* Task to carry out:
Extract the stretch of lines that starts at the line with "Task: Open the Aa text settings icon" and ends at the last line of the data below. Give it exactly, without pictures.
[Source information]
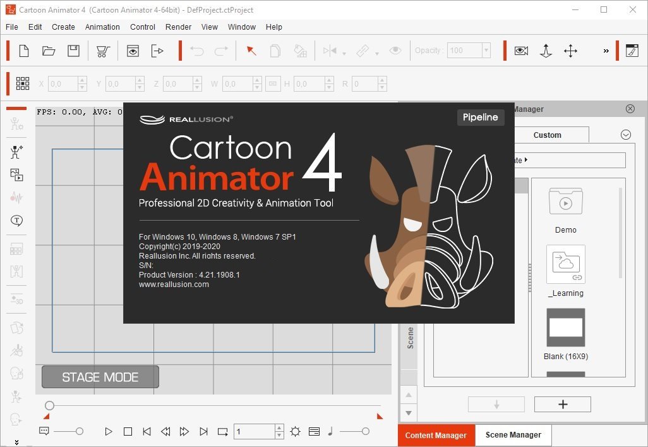Expand the left sidebar bottom chevron
Screen dimensions: 648x447
tap(16, 442)
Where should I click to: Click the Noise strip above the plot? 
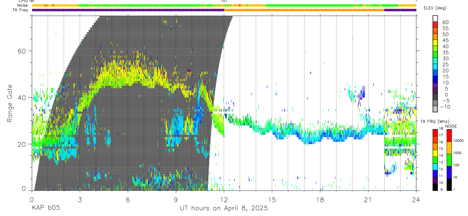tap(224, 5)
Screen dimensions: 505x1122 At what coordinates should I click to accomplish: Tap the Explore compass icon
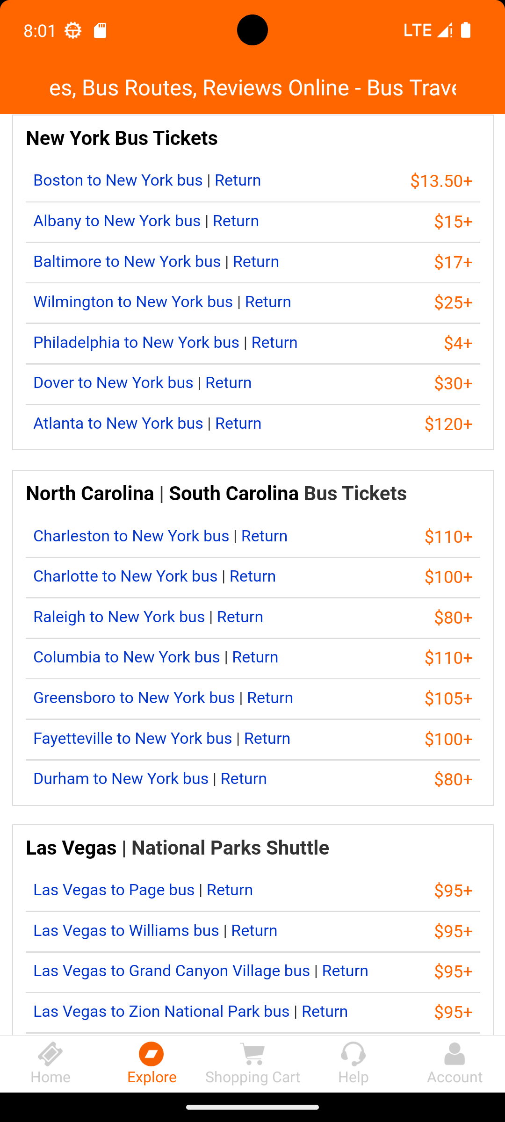[x=152, y=1054]

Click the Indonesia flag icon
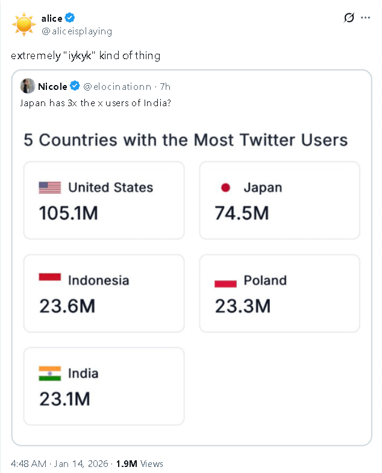point(50,277)
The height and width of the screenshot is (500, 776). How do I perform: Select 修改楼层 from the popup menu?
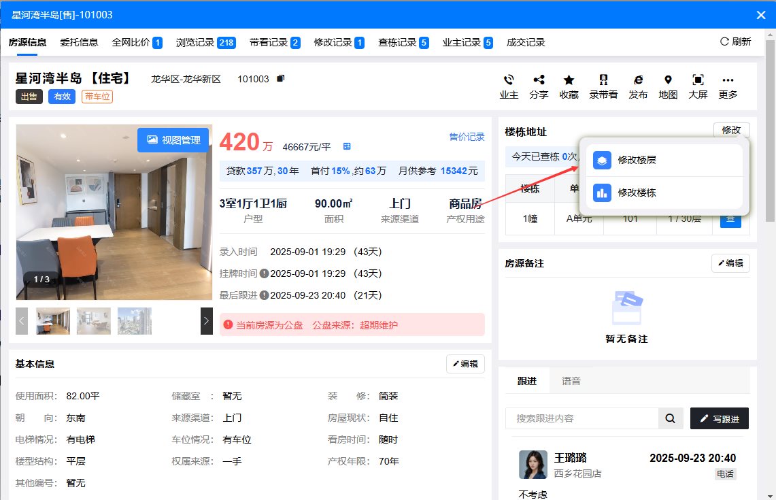(x=637, y=161)
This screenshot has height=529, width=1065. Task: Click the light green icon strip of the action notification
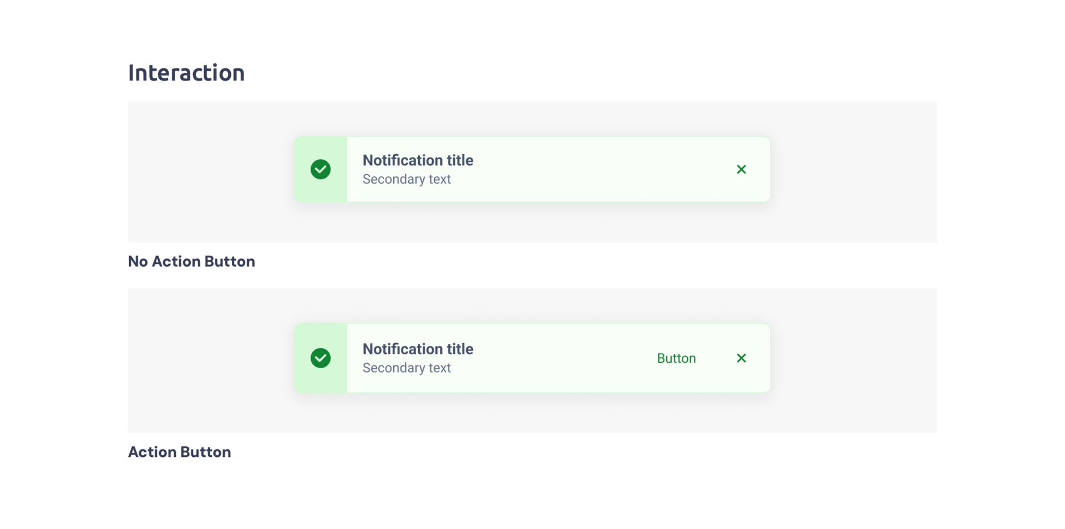point(321,382)
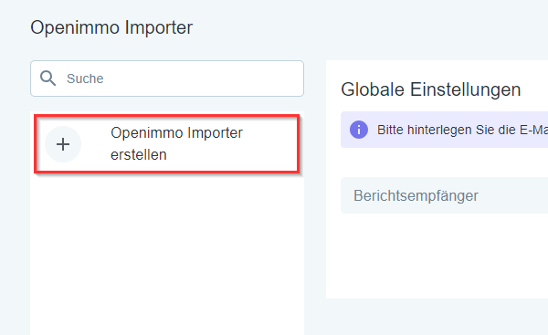Click the Globale Einstellungen heading

click(430, 89)
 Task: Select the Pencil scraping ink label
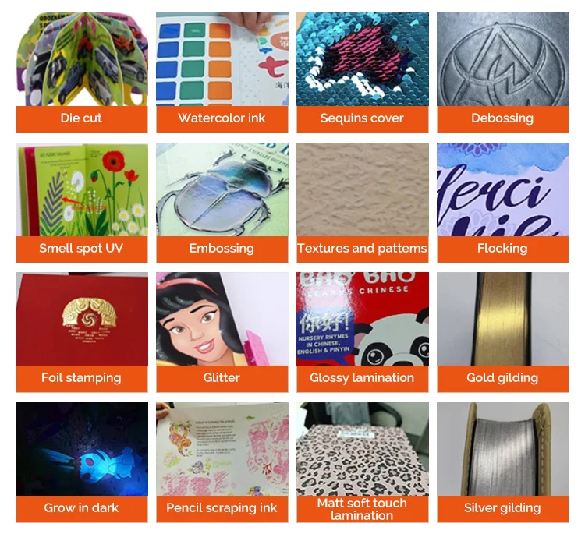(x=222, y=508)
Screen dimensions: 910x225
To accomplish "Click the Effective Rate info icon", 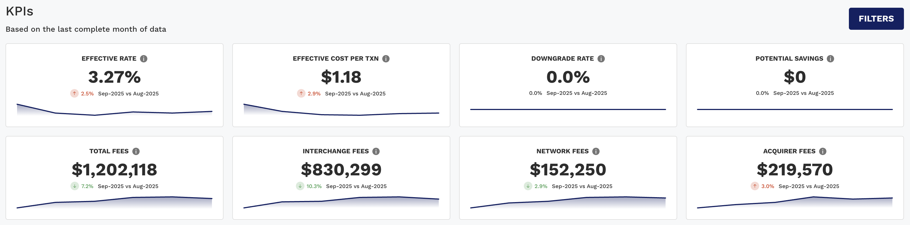I will coord(143,59).
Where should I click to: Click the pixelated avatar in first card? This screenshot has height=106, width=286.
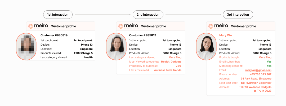tap(27, 47)
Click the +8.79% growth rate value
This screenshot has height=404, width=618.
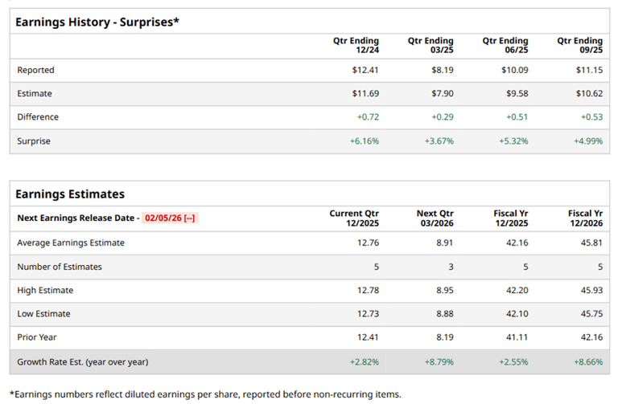click(x=438, y=361)
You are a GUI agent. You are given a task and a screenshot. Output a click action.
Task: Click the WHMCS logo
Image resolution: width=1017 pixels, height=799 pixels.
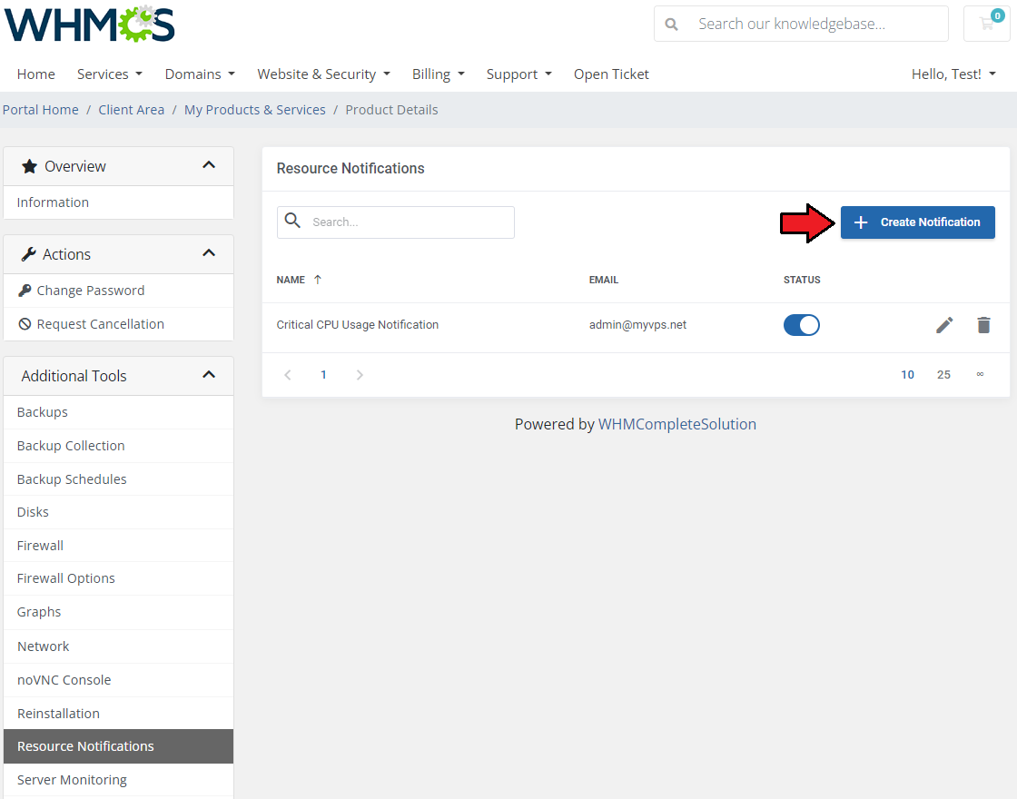(x=89, y=25)
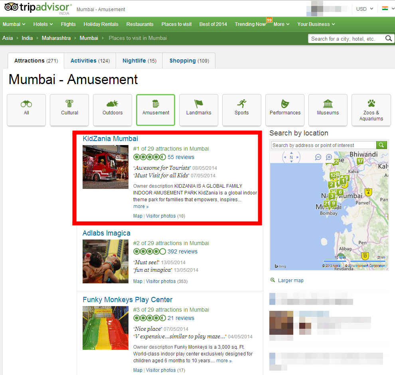
Task: Expand the More menu in navbar
Action: pyautogui.click(x=281, y=24)
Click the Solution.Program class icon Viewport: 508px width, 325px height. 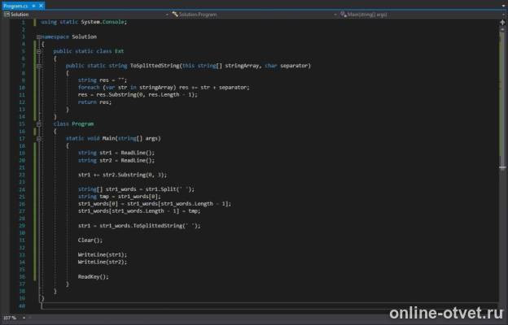175,15
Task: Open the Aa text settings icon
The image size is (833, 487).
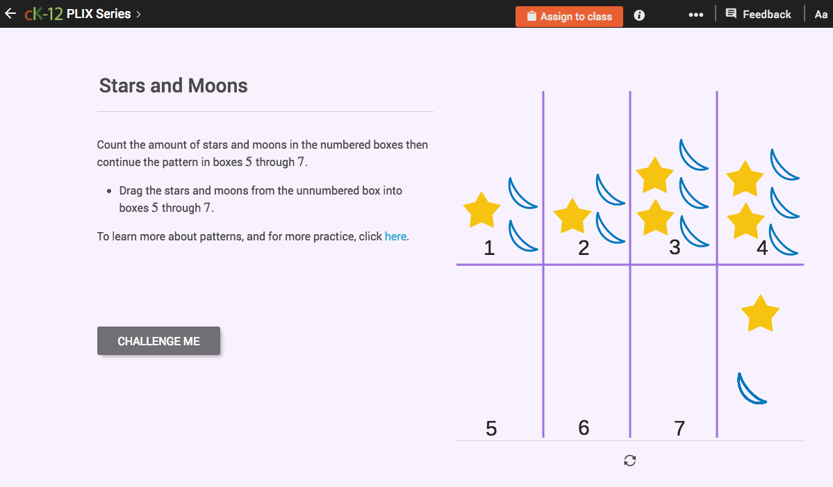Action: tap(820, 14)
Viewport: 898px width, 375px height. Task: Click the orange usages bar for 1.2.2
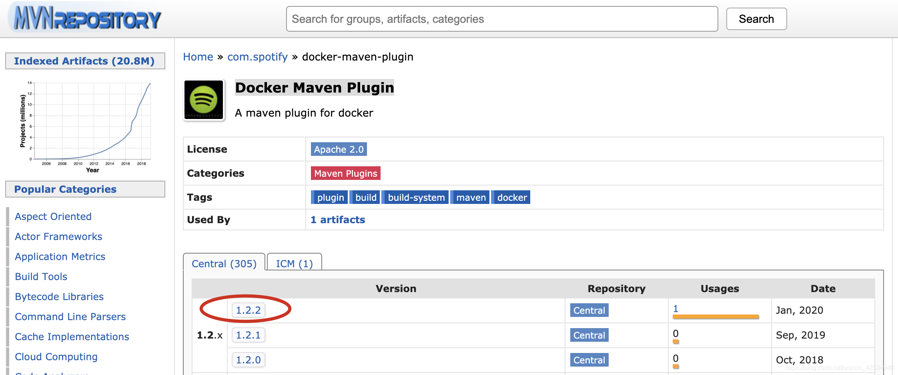tap(716, 317)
[/Source information]
* Result of the exercise:
Task: Open the Aa text settings icon
The image size is (833, 487).
Action: tap(820, 14)
Viewport: 898px width, 375px height. Task: Click the orange usages bar for 1.2.2
tap(716, 317)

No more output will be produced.